You should have conditions on romantic love. Serious conditions. And the lack of them (and women in particular being encouraged not to have them) is the source of misery and suffering.

I do actually think you should have some boundaries around how you express love for your children as well. Enabling addictions for example, or supporting your rapist son as we frequently see. But I can't imagine DD doing anything that would mean I loved her less than 100%.

missmorleyme · 14/04/2018 19:30

I love my pets more unconditionally mpre than my dp because humans can be temperamental, can cheat, can be nasty, a long list of things, the most a pet can do is attack or bite but is not highly, but unlikely to happen. Me and my dp can split up anytime but my pets will still be there. And my lovr for my kids will allways be unconditional, even if they did the most heinous thing ypu cpuld think of, deep down i would always still love them. Anyone thinking they cpuld love a partner unconditionally have high unrealistic views of relationships.

ThroughThickAndThin01 · 14/04/2018 19:32

My mum. No conditions on her.

Oysterbabe · 14/04/2018 19:32

I think if someone did something truly evil, like a kill a child for example, I wouldn't love them whoever they were.

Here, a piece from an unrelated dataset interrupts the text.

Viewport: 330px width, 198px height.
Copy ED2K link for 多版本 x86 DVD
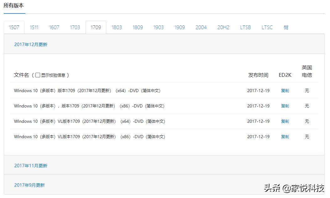point(285,106)
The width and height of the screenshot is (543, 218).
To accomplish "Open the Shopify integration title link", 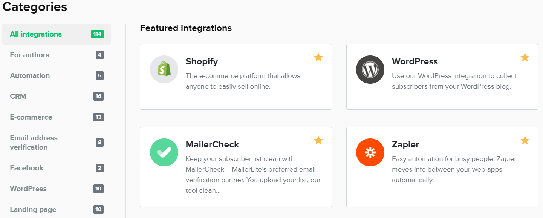I will (x=202, y=61).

Hillarious · 14/04/2018 19:34

I love my DH unconditionally, my brother and SIL, plus my niece and nephew, plus my parents, but they're easy to love because they're so lovely and if they do anything to piss me off, then I still love them unconditionally because they're my family.

ScreamingValenta · 14/04/2018 19:34

I love my parents, my sister and my pets unconditionally. I don't have any children - it's a bit odd to suggest unconditional love can only be known to those with children.

BarbarianMum · 14/04/2018 19:35

I think you'll find that there is no such thing as "unconditional love" for anyone human. Even your children if they treat you badly enough for long enough (as adults obviously).

Cantusethatname · 14/04/2018 19:39

I would walk in front of a lorry for any of my children.
If I was on a boat that was sinking I would let my DH drown before my children and he would see me drown first (we've discussed it)
I love my children more than myself and my desire for them to live is stronger than my own desire to protect myself. I think most mothers feel the same?

Hillarious · 14/04/2018 19:42

I've invested a lot of myself in my DC and they're lovely people. I couldn't not love them!

wendiwoowho · 14/04/2018 20:30

The love I have for my child is so much different than any other love I have experienced.
However the love I have for my DH is indescribable, and I would struggle to not love him, no matter what happened I think a little love would always remain considering how I feel about him and that he's father to my child.